Work task
In the material below, the lines from the one containing "For every named" through the one containing "[Twitch] (74, 2457)" are to be given again exactly, ends included, and no others.

Dataset content
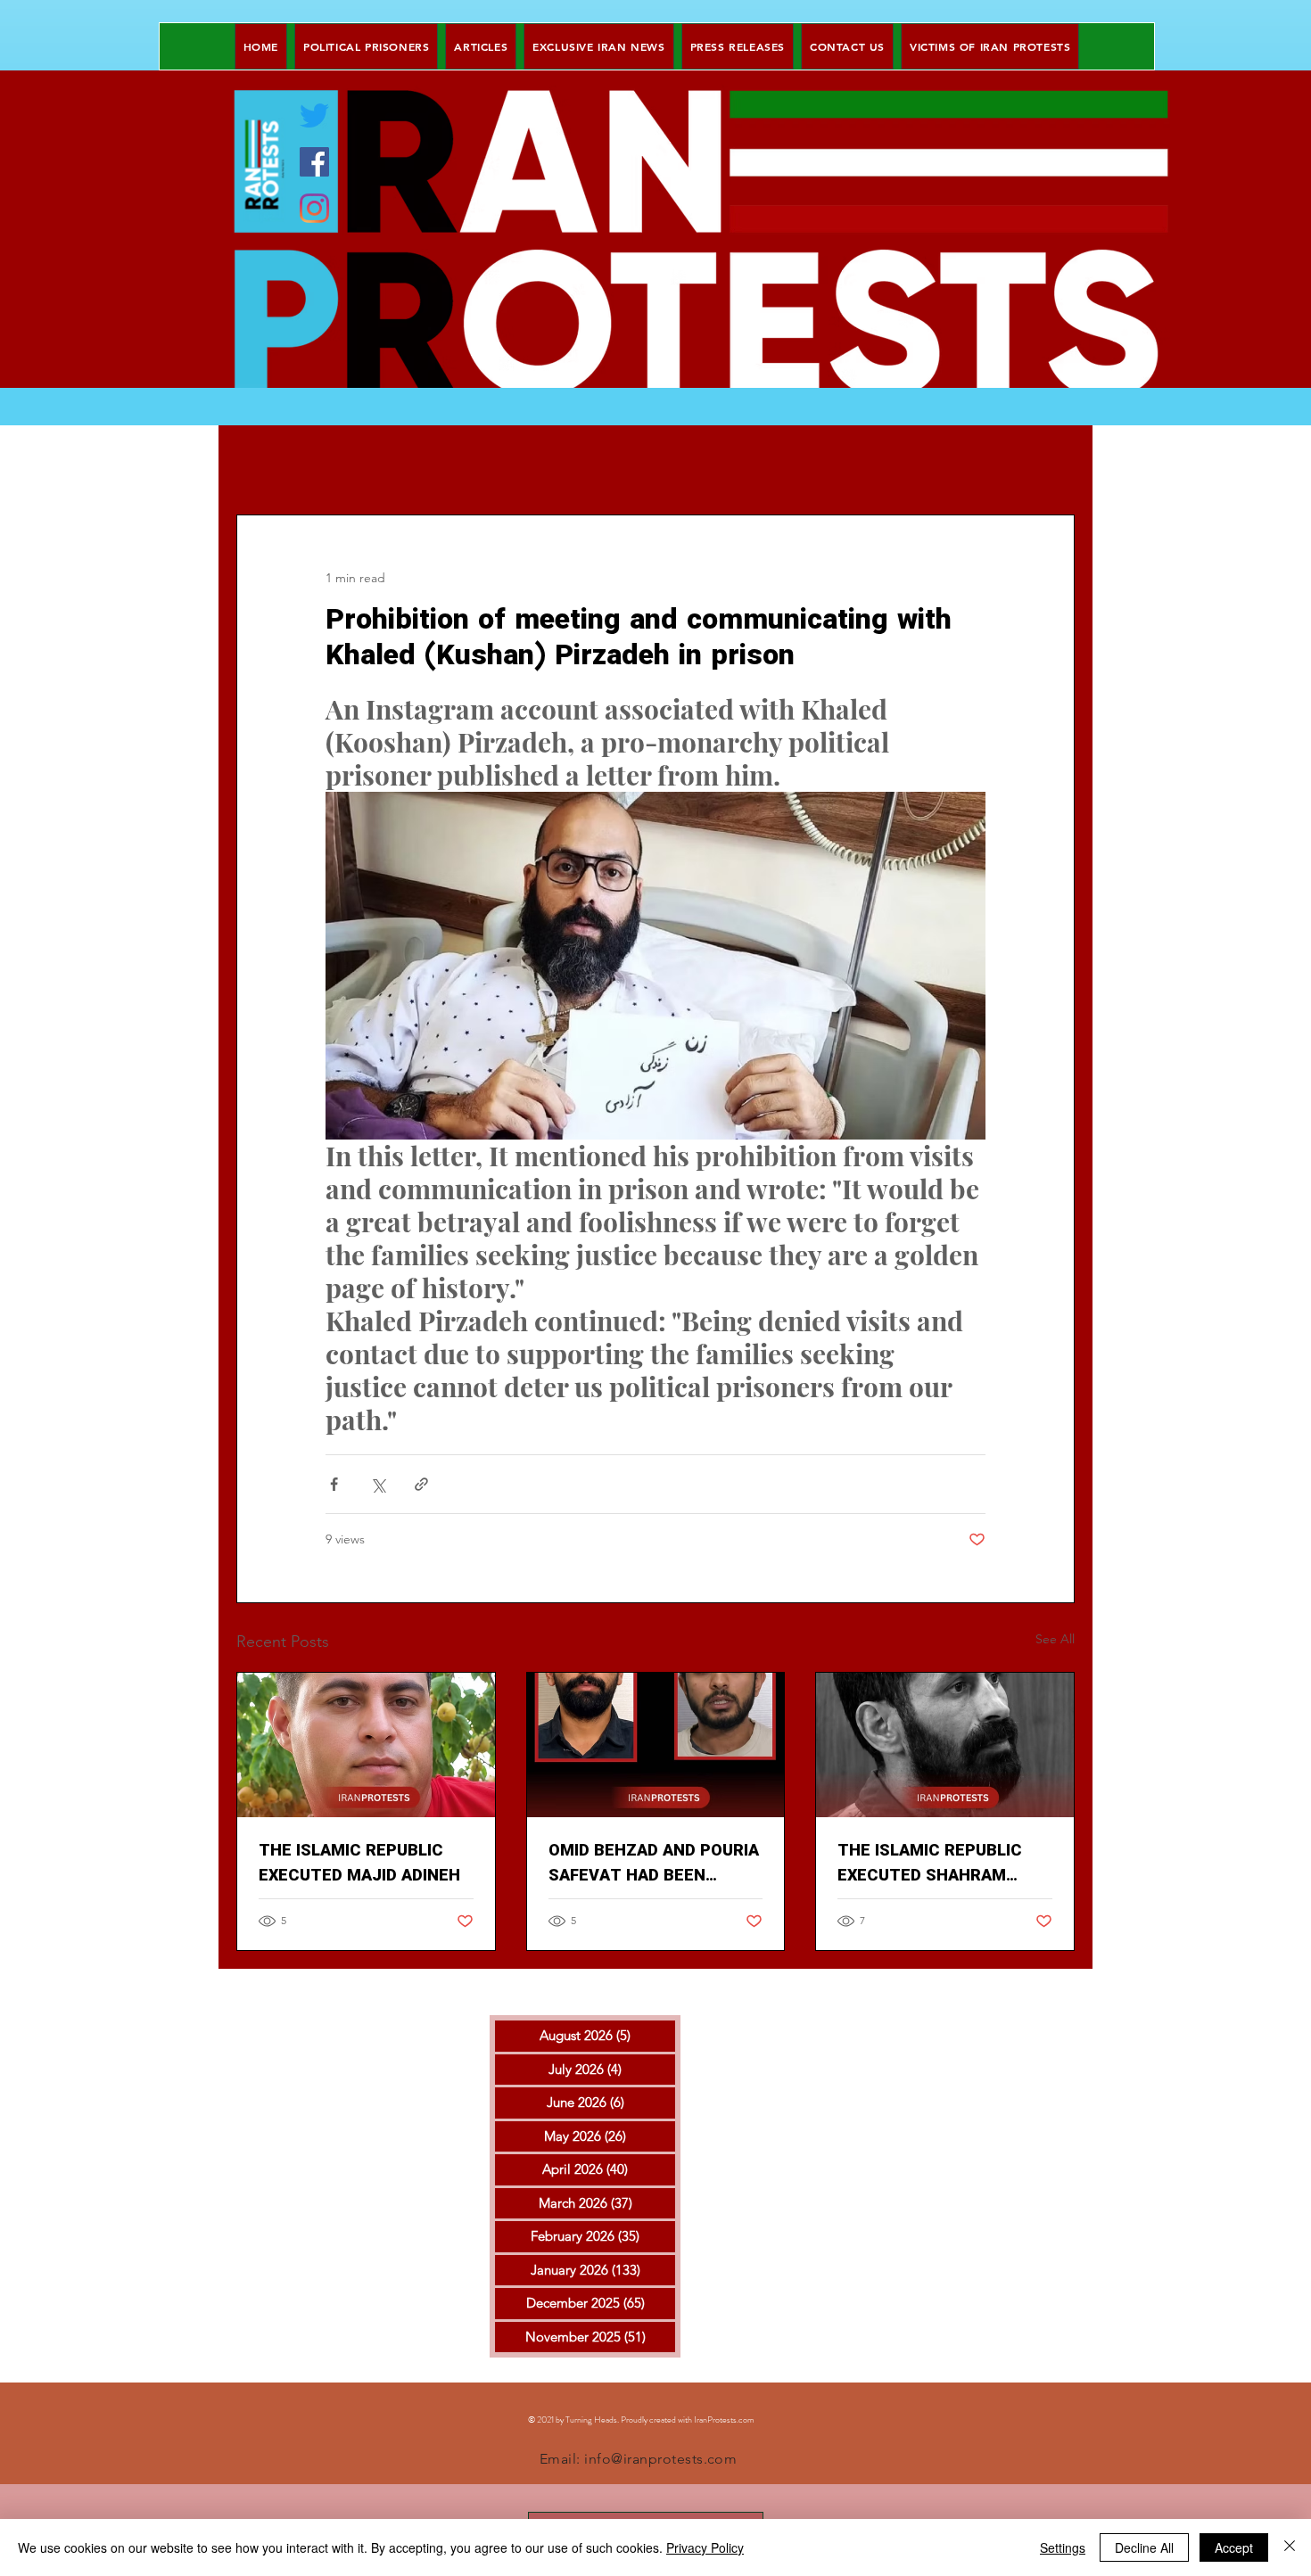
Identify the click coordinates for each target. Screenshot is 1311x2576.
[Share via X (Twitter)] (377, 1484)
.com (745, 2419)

* * *

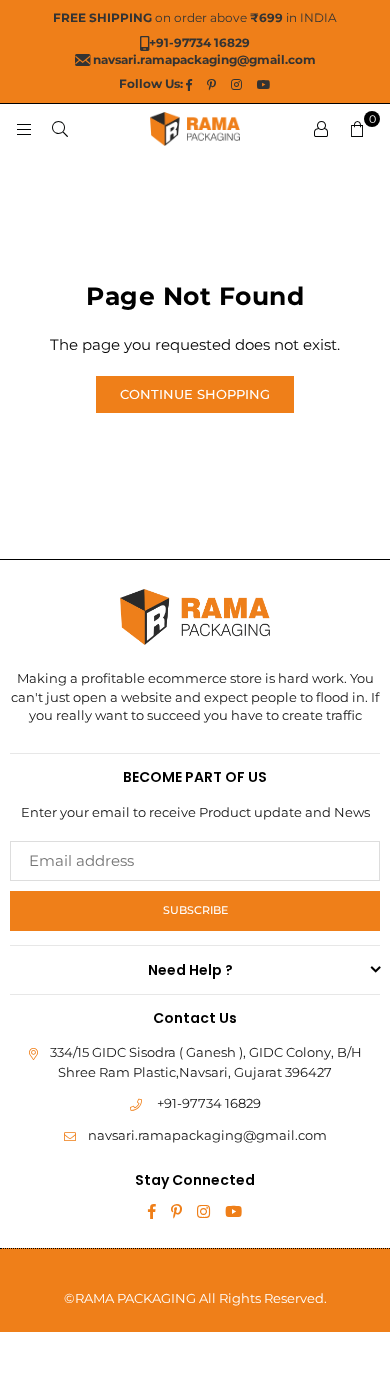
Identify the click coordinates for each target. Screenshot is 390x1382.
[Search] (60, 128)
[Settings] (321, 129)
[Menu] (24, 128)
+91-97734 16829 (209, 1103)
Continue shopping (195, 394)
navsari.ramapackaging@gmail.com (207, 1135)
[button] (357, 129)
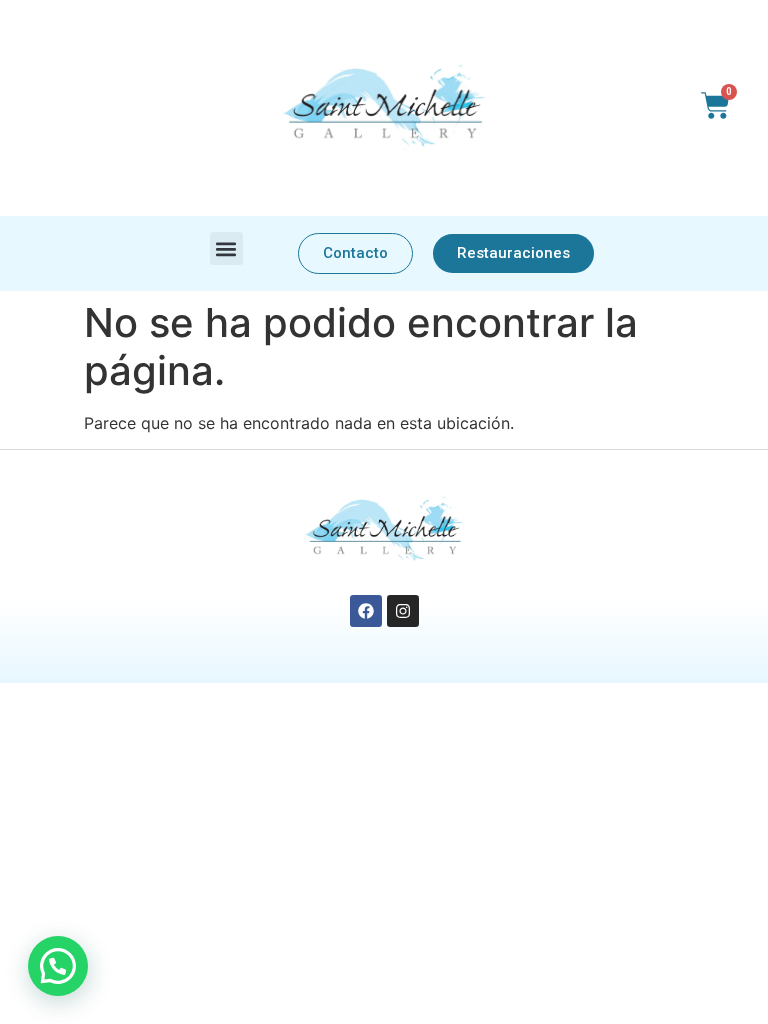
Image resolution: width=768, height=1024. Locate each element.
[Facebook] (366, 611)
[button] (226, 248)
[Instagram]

...

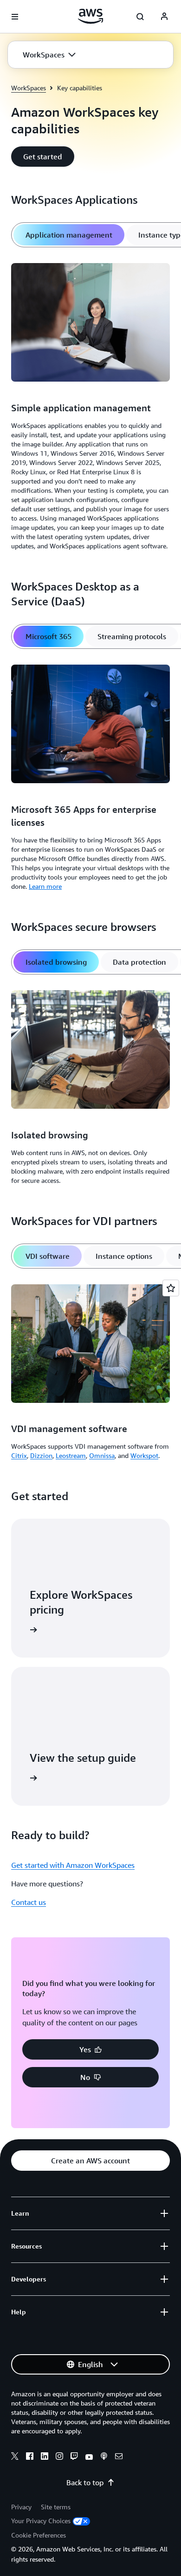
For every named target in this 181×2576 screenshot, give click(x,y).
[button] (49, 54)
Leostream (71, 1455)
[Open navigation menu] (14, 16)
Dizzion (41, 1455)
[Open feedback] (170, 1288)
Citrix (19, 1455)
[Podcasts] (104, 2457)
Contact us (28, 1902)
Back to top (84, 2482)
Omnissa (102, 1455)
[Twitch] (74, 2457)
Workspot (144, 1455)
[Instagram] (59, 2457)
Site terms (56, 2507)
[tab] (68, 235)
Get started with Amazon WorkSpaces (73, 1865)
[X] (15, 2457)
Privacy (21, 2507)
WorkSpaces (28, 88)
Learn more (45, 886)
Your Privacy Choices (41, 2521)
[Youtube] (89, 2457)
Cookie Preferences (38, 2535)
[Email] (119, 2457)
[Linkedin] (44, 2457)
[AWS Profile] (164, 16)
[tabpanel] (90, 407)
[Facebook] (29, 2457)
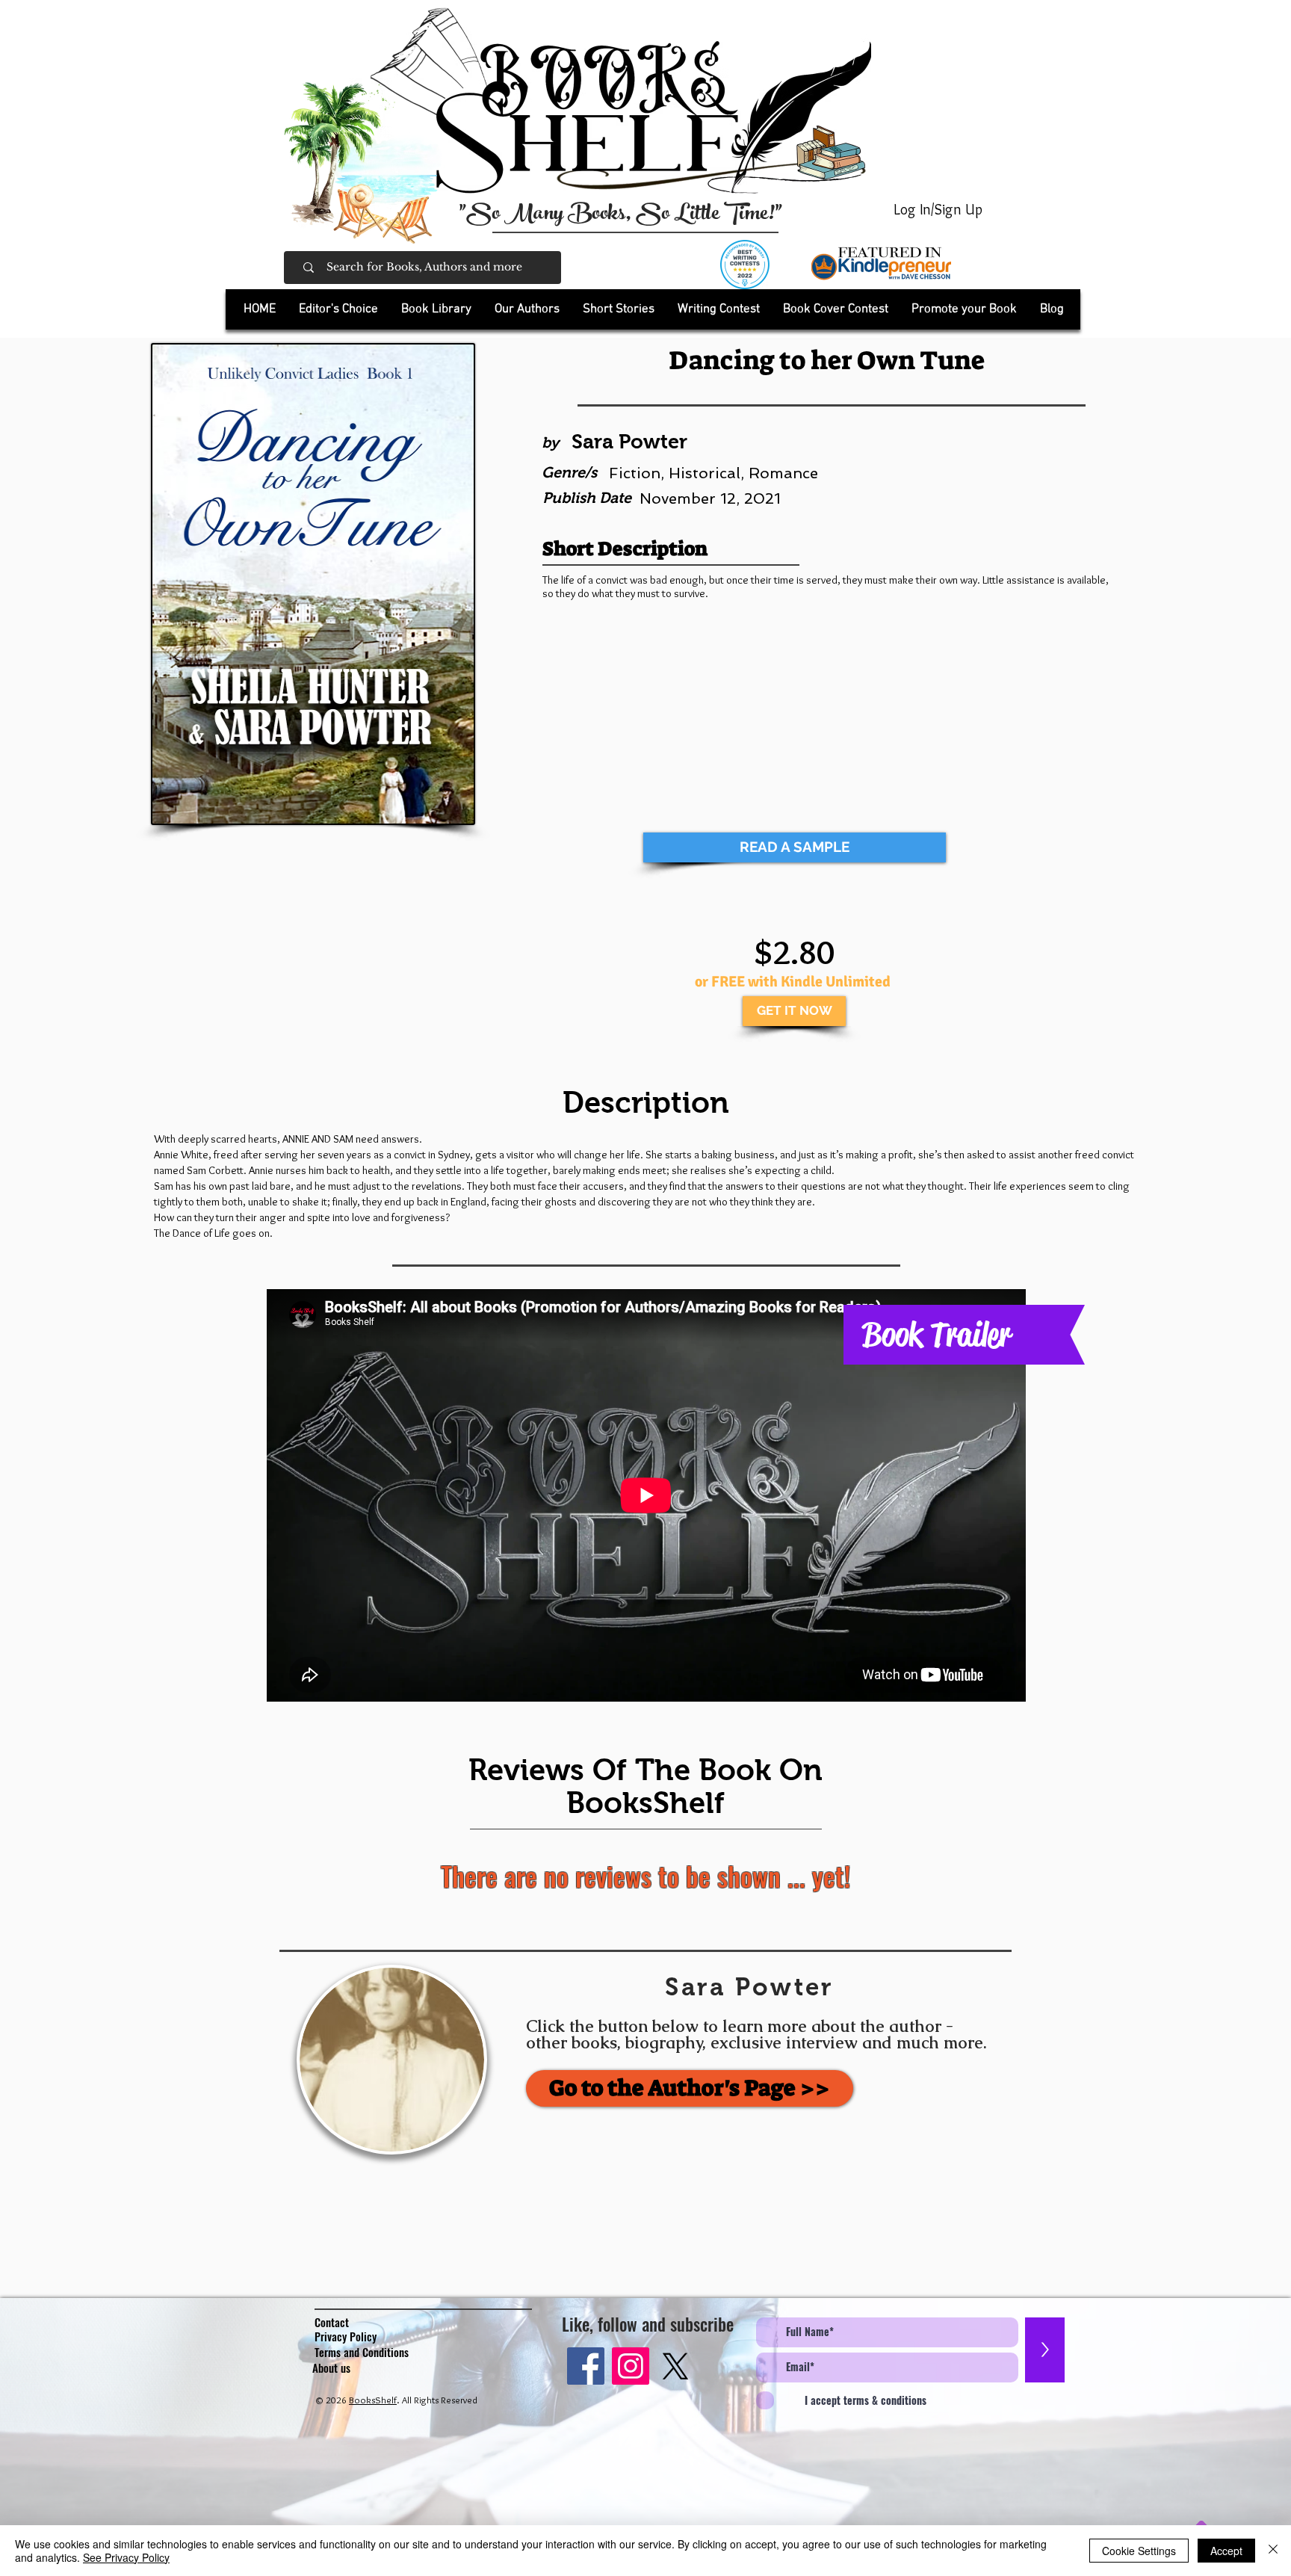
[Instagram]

Response area
For every named target in this 181×2576 screenshot, give click(x,y).
[button] (49, 54)
Leostream (71, 1455)
[Open navigation menu] (14, 16)
Dizzion (41, 1455)
[Open feedback] (170, 1288)
Citrix (19, 1455)
[Podcasts] (104, 2457)
Contact us (28, 1902)
Back to top (84, 2482)
Omnissa (102, 1455)
[Twitch] (74, 2457)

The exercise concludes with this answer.